Health-LLM: Personalized Retrieval-Augmented Disease Prediction System
Qinkai Yu, Mingyu Jin, Dong Shu, Chong Zhang, Lizhou Fan, Wenyue Hua, Suiyuan Zhu, Yanda Meng, Zhenting Wang, Mengnan Du, Yongfeng Zhang
TL;DR
The paper tackles personalized disease prediction from patient health reports by integrating large-language models with retrieval-augmented feature extraction and machine learning. It introduces Health-LLM, a pipeline that uses in-context symptom feature generation, Llama Index-based scoring, RAG-grounded knowledge, and CAAFE-driven feature engineering to feed an XGBoost predictor.
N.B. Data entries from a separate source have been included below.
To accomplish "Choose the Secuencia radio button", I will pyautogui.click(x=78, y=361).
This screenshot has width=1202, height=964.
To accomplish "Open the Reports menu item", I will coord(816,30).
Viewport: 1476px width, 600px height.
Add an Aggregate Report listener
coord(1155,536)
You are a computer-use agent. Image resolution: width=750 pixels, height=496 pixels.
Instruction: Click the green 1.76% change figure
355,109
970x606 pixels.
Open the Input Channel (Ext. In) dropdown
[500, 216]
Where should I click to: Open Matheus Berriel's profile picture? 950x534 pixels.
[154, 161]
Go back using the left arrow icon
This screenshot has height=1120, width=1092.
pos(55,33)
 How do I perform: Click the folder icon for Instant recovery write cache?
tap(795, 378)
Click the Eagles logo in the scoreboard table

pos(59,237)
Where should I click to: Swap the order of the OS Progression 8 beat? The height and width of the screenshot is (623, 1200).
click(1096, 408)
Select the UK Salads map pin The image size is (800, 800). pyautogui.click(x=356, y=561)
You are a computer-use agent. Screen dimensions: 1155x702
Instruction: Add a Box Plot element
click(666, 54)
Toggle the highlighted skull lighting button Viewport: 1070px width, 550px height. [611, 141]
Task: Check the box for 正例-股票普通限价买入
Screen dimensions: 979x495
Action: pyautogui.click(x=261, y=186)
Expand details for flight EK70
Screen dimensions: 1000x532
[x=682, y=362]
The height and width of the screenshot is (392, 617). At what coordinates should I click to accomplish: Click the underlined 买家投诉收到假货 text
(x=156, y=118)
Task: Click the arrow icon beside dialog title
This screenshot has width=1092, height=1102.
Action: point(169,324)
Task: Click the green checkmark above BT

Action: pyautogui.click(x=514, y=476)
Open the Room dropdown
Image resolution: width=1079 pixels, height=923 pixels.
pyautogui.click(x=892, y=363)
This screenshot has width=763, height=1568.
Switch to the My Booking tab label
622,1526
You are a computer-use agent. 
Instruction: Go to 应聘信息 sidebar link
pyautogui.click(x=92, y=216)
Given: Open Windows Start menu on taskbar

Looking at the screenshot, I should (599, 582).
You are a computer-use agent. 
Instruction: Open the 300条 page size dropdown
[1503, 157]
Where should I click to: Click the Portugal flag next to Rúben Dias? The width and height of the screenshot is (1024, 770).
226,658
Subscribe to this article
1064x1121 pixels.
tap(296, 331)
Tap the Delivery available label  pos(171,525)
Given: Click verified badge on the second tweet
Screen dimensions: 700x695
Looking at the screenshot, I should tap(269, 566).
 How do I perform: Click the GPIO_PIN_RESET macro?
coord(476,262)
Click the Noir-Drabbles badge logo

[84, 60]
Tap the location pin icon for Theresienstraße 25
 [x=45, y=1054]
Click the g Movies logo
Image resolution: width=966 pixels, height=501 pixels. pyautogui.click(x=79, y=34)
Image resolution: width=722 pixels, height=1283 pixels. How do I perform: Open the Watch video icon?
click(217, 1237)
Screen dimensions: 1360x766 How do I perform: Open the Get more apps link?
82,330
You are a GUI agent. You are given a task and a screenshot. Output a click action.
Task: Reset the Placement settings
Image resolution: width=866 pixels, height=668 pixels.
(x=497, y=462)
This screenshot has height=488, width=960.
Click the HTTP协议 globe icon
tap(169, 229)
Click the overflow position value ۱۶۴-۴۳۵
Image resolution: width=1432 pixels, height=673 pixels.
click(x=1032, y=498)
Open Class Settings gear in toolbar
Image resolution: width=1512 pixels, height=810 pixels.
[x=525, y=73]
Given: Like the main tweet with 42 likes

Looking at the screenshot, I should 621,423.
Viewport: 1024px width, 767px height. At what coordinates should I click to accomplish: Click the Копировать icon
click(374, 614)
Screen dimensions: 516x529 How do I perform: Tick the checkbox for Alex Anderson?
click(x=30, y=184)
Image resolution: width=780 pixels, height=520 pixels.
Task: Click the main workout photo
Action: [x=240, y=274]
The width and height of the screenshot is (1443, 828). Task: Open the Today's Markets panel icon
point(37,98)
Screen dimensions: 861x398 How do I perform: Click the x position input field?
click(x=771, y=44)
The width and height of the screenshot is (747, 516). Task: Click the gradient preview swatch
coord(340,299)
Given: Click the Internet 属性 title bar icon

Empirical results on the IMCS-21 dataset show Health-LLM surpassing GPT-4 and finetuned LLaMA-2 baselines, with an accuracy of 0.833 and F1 of 0.762, and ablation studies confirming the contributions of knowledge indexing and CAAFE. The work demonstrates a practical, knowledge-grounded approach to personalized health management using LLMs and retrieval-augmented reasoning, with potential for real-world clinical deployment.
Abstract
Recent advancements in artificial intelligence (AI), especially large language models (LLMs), have significantly advanced healthcare applications and demonstrated potentials in intelligent medical treatment. However, there are conspicuous challenges such as vast data volumes and inconsistent symptom characterization standards, preventing full integration of healthcare AI systems with individual patients' needs. To promote professional and personalized healthcare, we propose an innovative framework, Heath-LLM, which combines large-scale feature extraction and medical knowledge trade-off scoring. Compared to traditional health management applications, our system has three main advantages: (1) It integrates health reports and medical knowledge into a large model to ask relevant questions to large language model for disease prediction; (2) It leverages a retrieval augmented generation (RAG) mechanism to enhance feature extraction; (3) It incorporates a semi-automated feature updating framework that can merge and delete features to improve accuracy of disease prediction. We experiment on a large number of health reports to assess the effectiveness of Health-LLM system. The results indicate that the proposed system surpasses the existing ones and has the potential to significantly advance disease prediction and personalized health management.